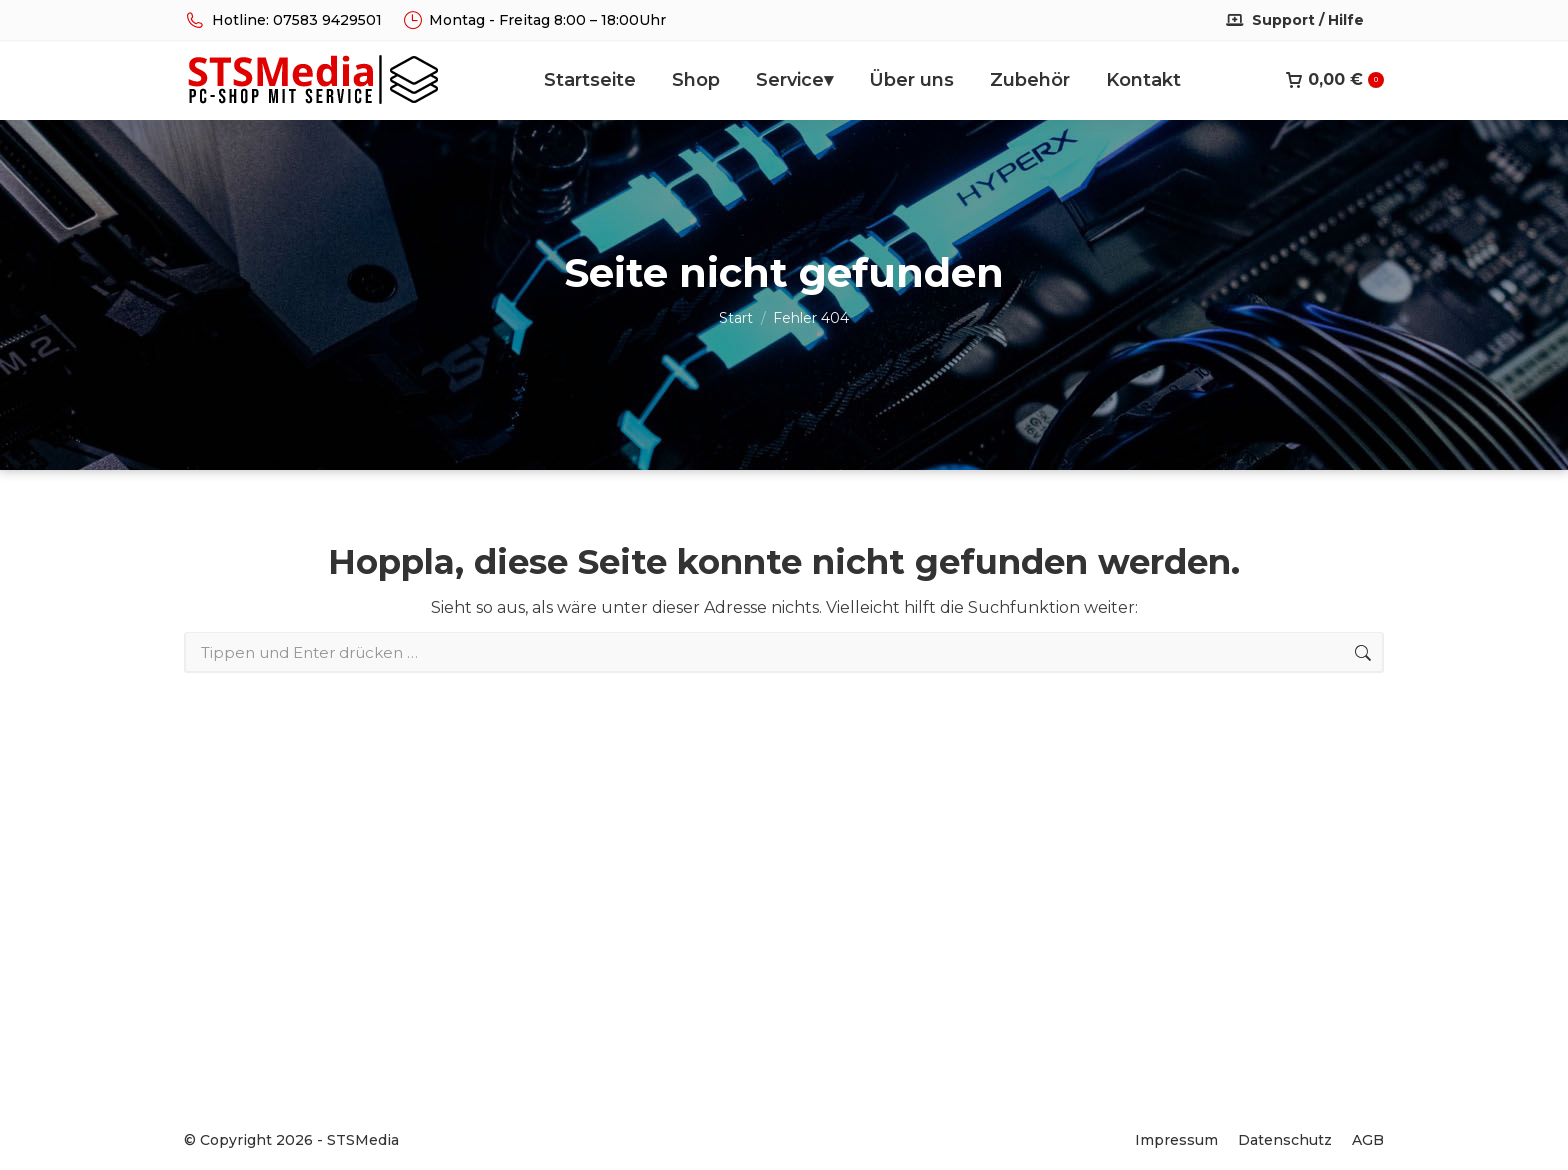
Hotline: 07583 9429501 (283, 20)
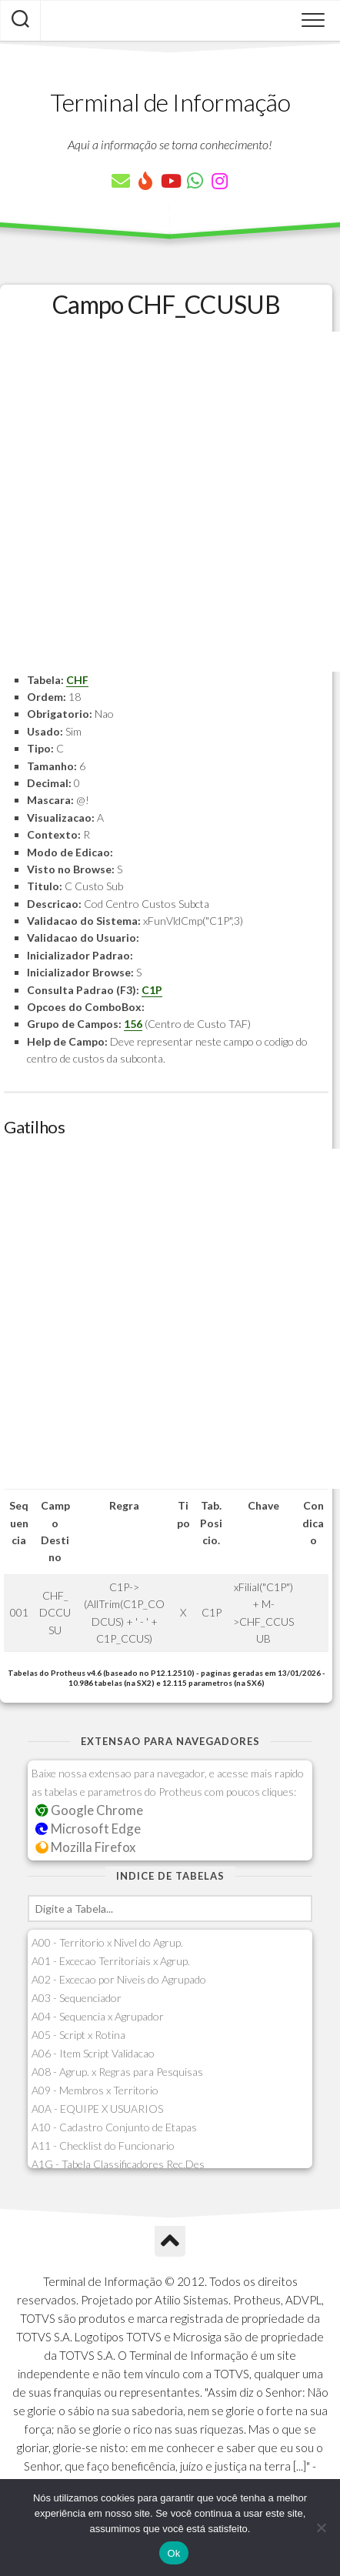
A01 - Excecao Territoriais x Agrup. (111, 1960)
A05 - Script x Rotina (78, 2034)
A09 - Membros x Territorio (95, 2090)
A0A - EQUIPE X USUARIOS (97, 2108)
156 (133, 1023)
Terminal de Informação (170, 102)
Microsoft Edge (88, 1828)
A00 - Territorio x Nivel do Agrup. (107, 1942)
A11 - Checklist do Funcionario (103, 2145)
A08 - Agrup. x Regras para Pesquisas (117, 2071)
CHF (77, 679)
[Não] (320, 2527)
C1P (152, 989)
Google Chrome (89, 1810)
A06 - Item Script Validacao (93, 2053)
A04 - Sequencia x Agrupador (98, 2016)
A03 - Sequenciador (77, 1997)
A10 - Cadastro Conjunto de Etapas (114, 2127)
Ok (173, 2553)
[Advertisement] (170, 502)
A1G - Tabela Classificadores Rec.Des (118, 2164)
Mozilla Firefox (85, 1847)
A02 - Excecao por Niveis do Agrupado (119, 1979)
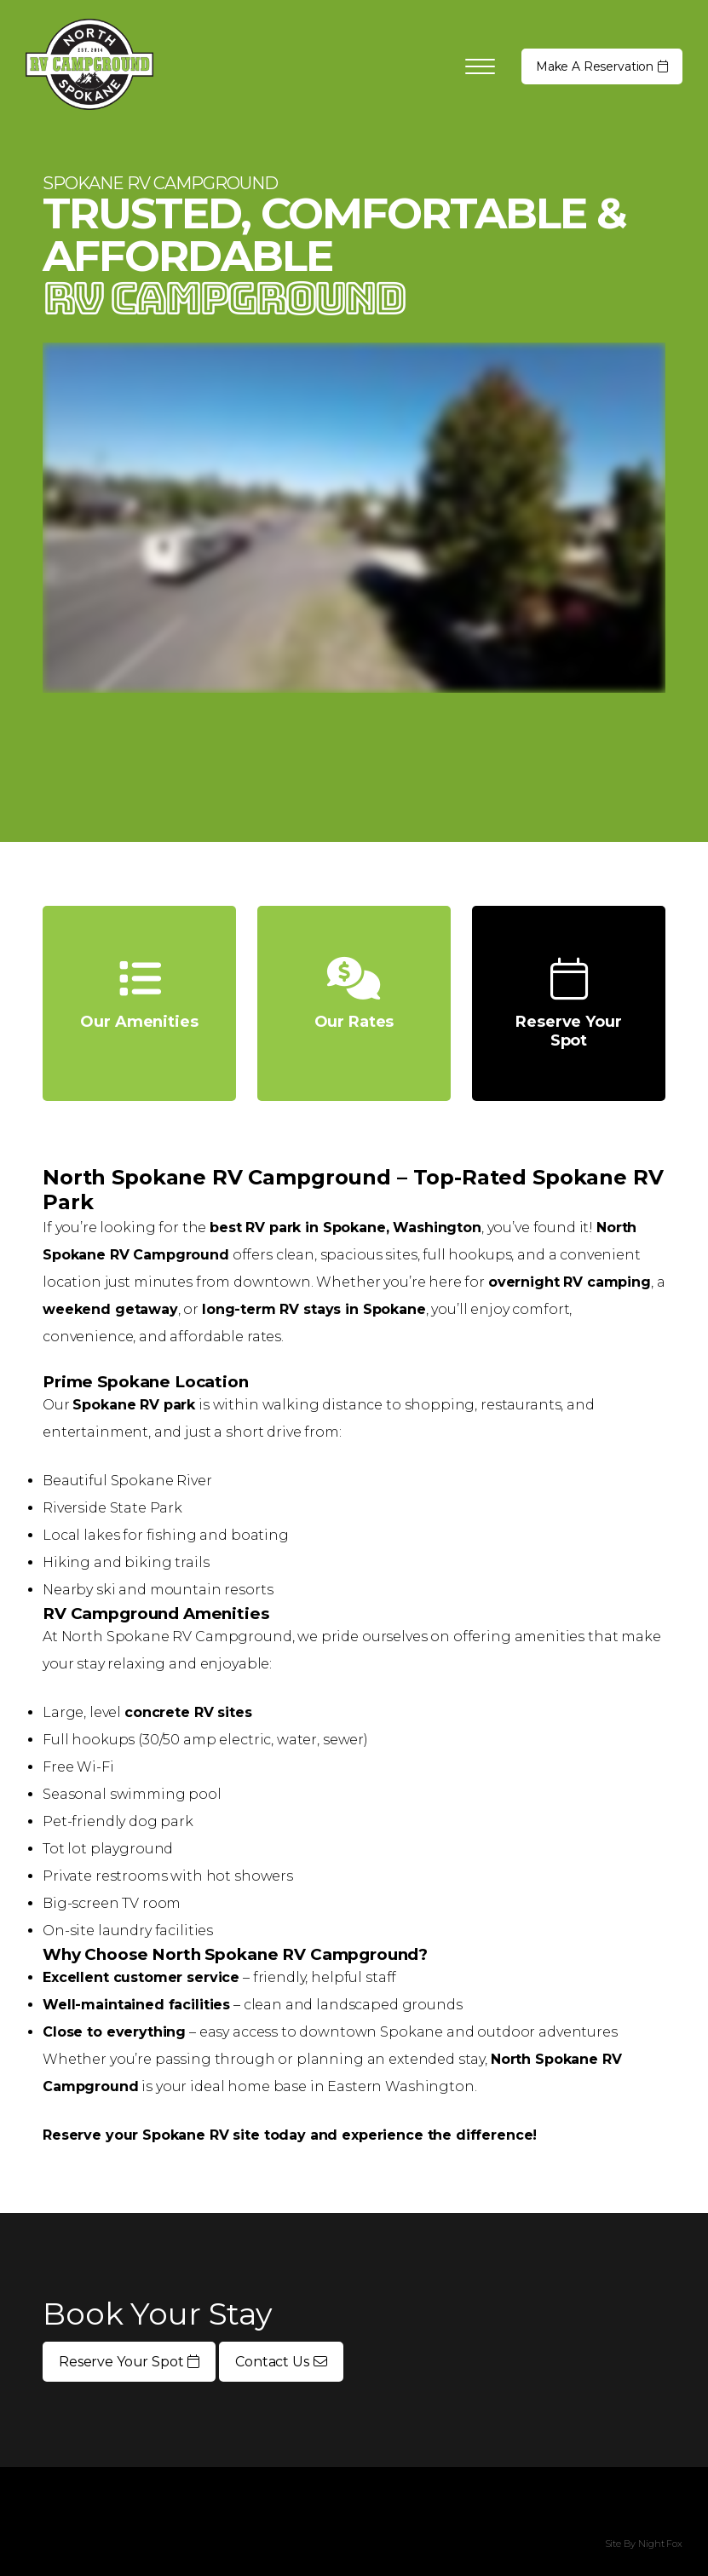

*****

## AIM OF THE EXERCISE
Please put the lines above into a Markdown table with two columns, Row and Line, numbering each row and skipping any blank lines. Keep the pictures out of the table.

## ANSWER IN FULL
| Row | Line |
|---|---|
| 1 | Hotline: 07583 9429501 (283, 20) |
| 2 | A01 - Excecao Territoriais x Agrup. (111, 1960) |
| 3 | A05 - Script x Rotina (78, 2034) |
| 4 | A09 - Membros x Territorio (95, 2090) |
| 5 | A0A - EQUIPE X USUARIOS (97, 2108) |
| 6 | 156 (133, 1023) |
| 7 | Terminal de Informação (170, 102) |
| 8 | Microsoft Edge (88, 1828) |
| 9 | A00 - Territorio x Nivel do Agrup. (107, 1942) |
| 10 | A11 - Checklist do Funcionario (103, 2145) |
| 11 | A08 - Agrup. x Regras para Pesquisas (117, 2071) |
| 12 | CHF (77, 679) |
| 13 | [Não] (320, 2527) |
| 14 | C1P (152, 989) |
| 15 | Google Chrome (89, 1810) |
| 16 | A06 - Item Script Validacao (93, 2053) |
| 17 | A04 - Sequencia x Agrupador (98, 2016) |
| 18 | A03 - Sequenciador (77, 1997) |
| 19 | A10 - Cadastro Conjunto de Etapas (114, 2127) |
| 20 | Ok (173, 2553) |
| 21 | [Advertisement] (170, 502) |
| 22 | A1G - Tabela Classificadores Rec.Des (118, 2164) |
| 23 | Mozilla Firefox (85, 1847) |
| 24 | A02 - Excecao por Niveis do Agrupado (119, 1979) |